O Conselho Nacional de Justiça (CNJ) deve promover a integração dos sistemas de informação das justiças estadual e federal para combater o uso indevido dos processos judiciais. O Projeto de Lei 106/26 estabelece regras para identificar e punir empresas ou réus que utilizam processos judiciais com o objetivo de atrasar a aplicação de leis ou decisões já definidas pela Justiça, prática que o projeto chama de litigância abusiva reversa.
Essa iniciativa modifica o Código de Processo Civil e a Consolidação das Leis do Trabalho para classificar como má-fé o descumprimento repetido de ordens judiciais, bem como o uso de recursos sem fundamento novo apenas para ganhar tempo. A proposta também atinge aqueles que desconsideram súmulas e precedentes obrigatórios, obrigando a outra parte a abrir novas ações para garantir direitos já estabelecidos.
Para detectar esses comportamentos, o CNJ integrará as informações das justiças estadual e federal. Confirmado o abuso, o juiz pode aumentar multas e indenizações, levando em conta todos os processos relacionados, além de adotar medidas coercitivas e acionar o Ministério Público e órgãos reguladores para investigar possíveis responsabilidades.
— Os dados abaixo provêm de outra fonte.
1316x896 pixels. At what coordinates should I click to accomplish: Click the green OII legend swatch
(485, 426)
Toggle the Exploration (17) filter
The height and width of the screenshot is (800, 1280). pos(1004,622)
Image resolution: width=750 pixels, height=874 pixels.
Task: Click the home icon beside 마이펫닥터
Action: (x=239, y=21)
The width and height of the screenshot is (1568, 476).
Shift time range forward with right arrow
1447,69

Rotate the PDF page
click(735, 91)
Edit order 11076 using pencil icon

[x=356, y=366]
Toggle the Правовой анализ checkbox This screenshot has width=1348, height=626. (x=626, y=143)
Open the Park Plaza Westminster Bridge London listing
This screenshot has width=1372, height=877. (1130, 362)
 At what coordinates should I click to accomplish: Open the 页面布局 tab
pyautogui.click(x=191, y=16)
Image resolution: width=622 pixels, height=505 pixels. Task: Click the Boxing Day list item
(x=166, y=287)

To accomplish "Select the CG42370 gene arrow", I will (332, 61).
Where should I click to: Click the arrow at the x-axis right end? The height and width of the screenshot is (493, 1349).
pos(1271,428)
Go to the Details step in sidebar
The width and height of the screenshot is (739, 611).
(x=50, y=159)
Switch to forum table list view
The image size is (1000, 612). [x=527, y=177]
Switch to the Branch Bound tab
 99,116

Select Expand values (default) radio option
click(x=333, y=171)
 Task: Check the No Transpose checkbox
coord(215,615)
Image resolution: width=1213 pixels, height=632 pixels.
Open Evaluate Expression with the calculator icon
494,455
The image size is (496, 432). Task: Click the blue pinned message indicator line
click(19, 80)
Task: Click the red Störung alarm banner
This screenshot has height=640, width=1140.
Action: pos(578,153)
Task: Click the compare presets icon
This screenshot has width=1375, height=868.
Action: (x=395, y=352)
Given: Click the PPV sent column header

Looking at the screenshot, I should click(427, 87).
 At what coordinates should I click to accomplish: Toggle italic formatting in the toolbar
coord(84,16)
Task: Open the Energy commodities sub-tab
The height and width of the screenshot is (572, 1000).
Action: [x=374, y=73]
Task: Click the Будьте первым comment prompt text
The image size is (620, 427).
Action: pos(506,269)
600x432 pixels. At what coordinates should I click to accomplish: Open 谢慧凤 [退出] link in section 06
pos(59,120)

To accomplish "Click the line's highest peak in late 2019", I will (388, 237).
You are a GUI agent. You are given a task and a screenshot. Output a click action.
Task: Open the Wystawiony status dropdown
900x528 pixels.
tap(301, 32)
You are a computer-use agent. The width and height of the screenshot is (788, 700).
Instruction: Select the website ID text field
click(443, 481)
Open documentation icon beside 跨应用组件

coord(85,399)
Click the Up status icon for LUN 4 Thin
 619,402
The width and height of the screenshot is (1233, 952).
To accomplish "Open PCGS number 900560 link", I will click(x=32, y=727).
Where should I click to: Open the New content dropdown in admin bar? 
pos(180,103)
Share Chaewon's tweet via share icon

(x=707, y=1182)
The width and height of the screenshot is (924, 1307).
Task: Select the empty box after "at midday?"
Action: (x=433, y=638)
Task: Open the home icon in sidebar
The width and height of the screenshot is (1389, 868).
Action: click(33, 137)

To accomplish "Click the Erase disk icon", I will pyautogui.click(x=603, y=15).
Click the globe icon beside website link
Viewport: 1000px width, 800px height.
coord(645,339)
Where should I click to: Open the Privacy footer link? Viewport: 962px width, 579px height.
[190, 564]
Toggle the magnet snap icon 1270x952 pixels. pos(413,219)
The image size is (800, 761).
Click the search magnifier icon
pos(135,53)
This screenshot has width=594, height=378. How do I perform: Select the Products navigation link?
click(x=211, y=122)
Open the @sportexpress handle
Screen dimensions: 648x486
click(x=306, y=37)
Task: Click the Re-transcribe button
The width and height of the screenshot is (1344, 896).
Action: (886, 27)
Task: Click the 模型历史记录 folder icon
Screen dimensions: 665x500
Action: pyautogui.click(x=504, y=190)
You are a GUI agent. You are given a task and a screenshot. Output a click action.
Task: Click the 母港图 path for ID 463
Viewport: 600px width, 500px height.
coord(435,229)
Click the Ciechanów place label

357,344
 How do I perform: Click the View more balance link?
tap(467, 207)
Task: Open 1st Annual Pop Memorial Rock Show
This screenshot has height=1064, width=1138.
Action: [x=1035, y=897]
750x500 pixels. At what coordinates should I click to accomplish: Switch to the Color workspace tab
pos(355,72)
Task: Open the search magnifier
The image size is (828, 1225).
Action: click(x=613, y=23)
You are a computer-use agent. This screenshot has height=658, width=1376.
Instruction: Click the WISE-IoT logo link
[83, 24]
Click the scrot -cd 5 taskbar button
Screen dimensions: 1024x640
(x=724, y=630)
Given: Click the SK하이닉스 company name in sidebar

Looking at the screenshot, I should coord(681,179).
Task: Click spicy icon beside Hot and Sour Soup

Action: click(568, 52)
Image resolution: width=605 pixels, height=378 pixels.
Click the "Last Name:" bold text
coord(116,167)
O deputado Alexandre Guimarães (MDB-TO), autor do projeto, afirma que a sobrecarga do sistema judiciário é agravada por grandes litigantes que transformam a demora nos processos em uma vantagem econômica. Ele explica que o problema está no uso intencional do sistema judicial como instrumento de pressão ilegítima ou resistência constante às normas e decisões judiciais.
Próximas etapas
A proposta será analisada em caráter conclusivo pelas comissões de Trabalho; e de Constituição e Justiça e de Cidadania. Para ser aprovada, o texto precisa passar pela Câmara dos Deputados e pelo Senado Federal.